Exercise goal:
Render every line of the data exactly as written, and leave out the pictures.

Supplied data:
____

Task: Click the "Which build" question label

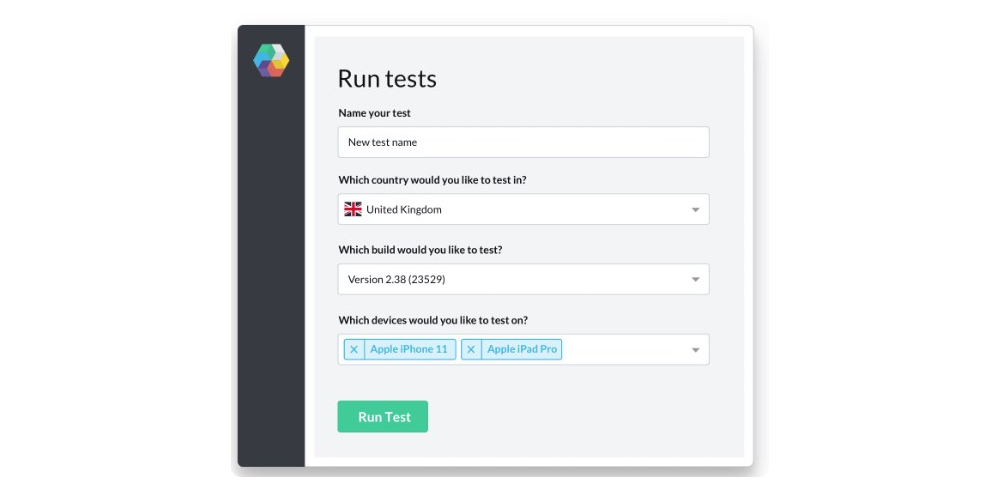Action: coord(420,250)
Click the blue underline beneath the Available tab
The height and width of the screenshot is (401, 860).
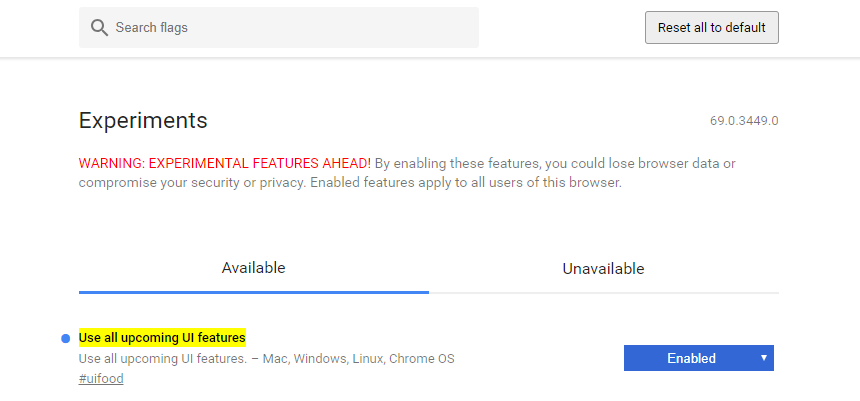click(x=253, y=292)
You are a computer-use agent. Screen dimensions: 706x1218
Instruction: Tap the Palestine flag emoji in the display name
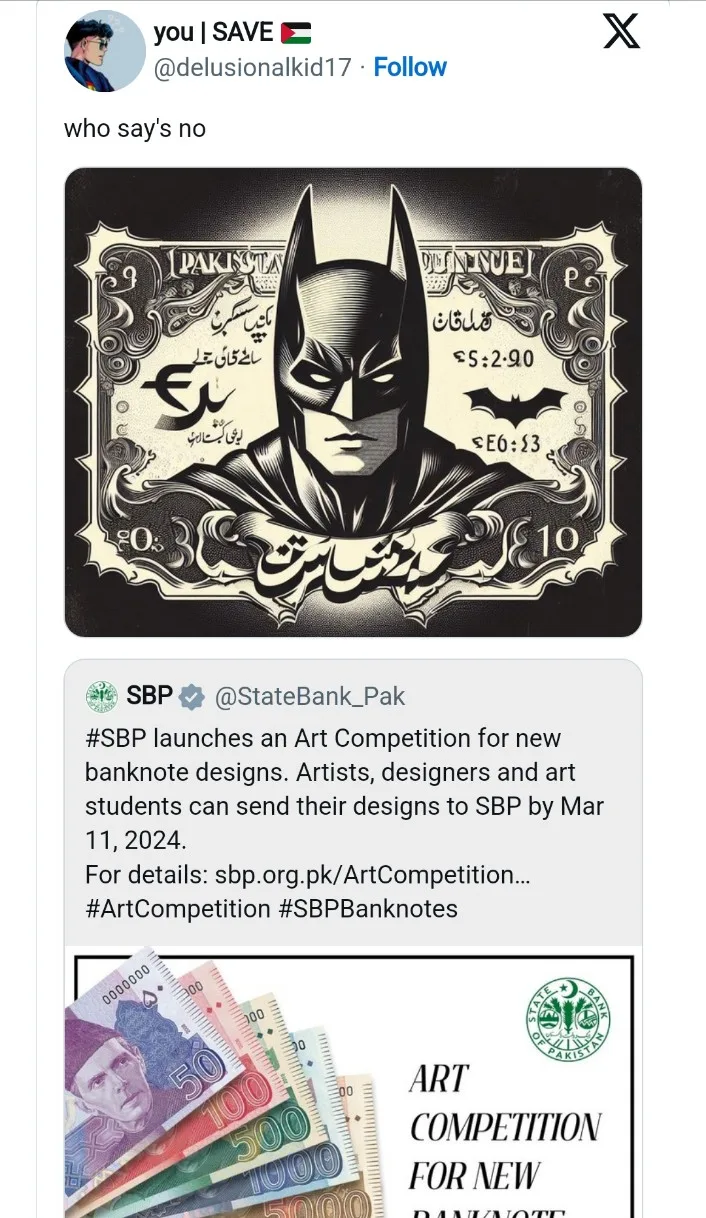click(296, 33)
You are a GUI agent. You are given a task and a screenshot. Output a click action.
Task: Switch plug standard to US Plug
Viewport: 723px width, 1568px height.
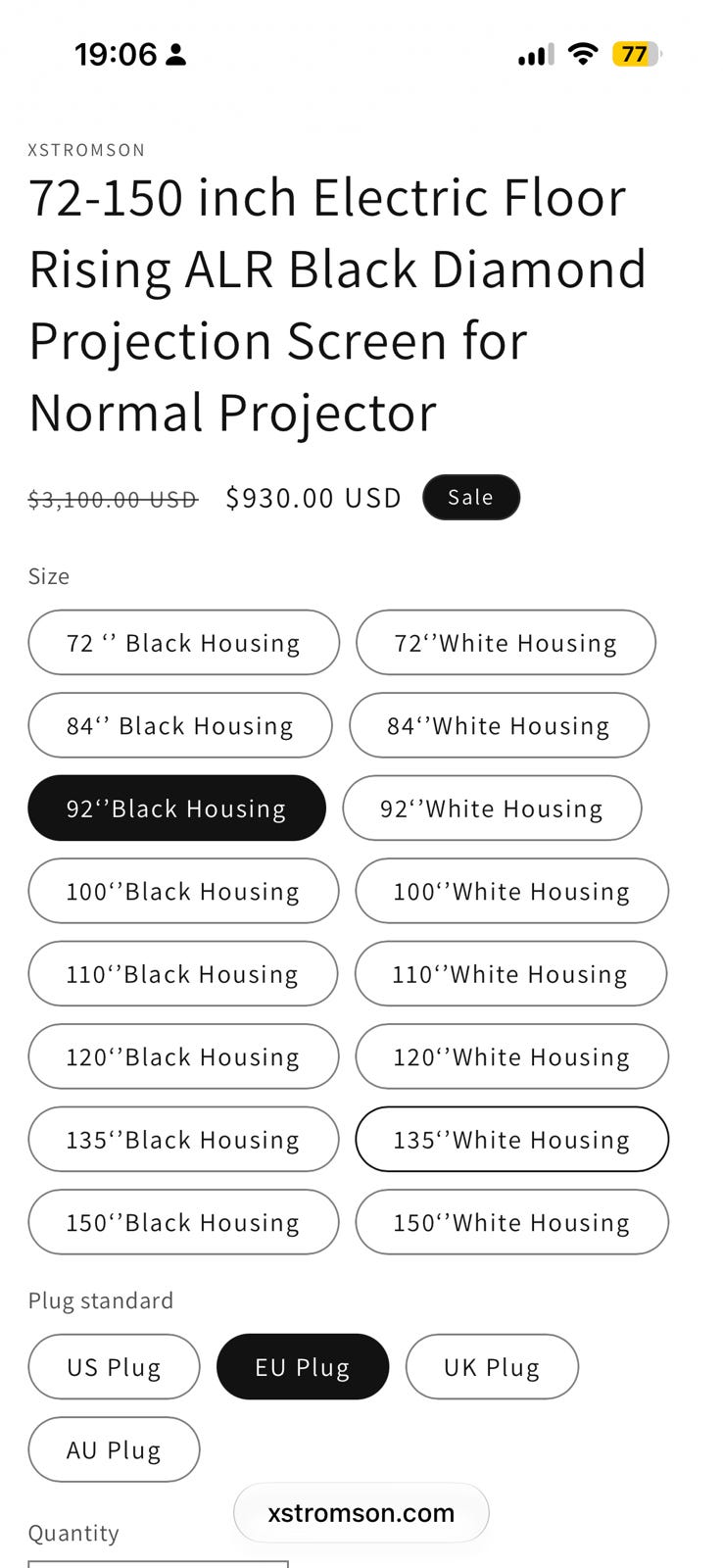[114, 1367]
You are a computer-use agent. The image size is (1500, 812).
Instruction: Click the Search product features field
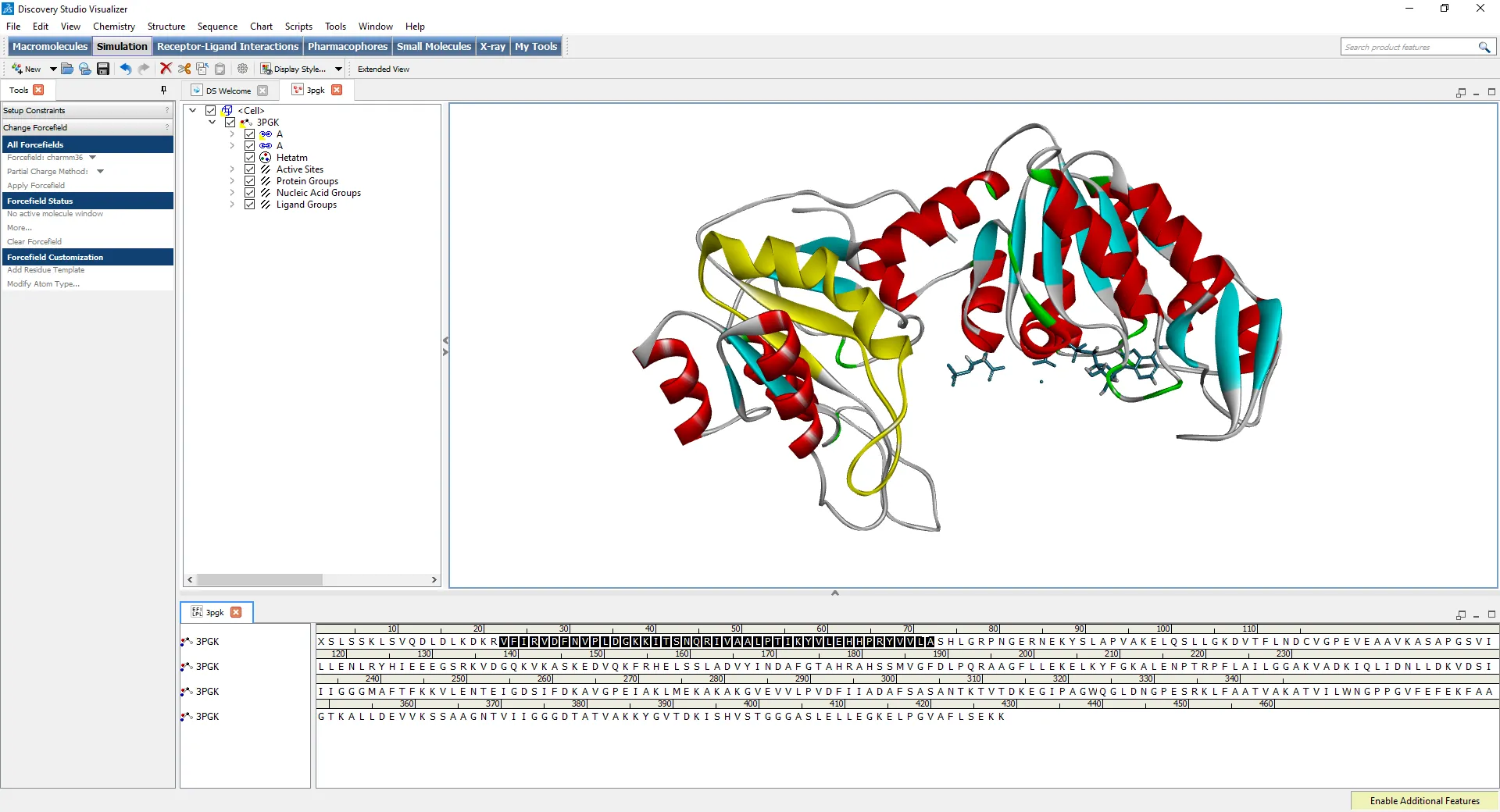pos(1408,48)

____

The answer:
Task: Click the "Which build" question label

Action: coord(420,250)
Click the blue underline beneath the Available tab
The height and width of the screenshot is (401, 860).
click(x=253, y=292)
You are a computer-use agent. Screen dimensions: 706x1218
Instruction: Tap the Palestine flag emoji in the display name
click(296, 33)
You are a GUI agent. You are given a task and a screenshot. Output a click action.
Task: Switch plug standard to US Plug
Viewport: 723px width, 1568px height.
[114, 1367]
You are a computer-use agent. The image size is (1500, 812).
Instruction: Click the Search product features field
pos(1408,48)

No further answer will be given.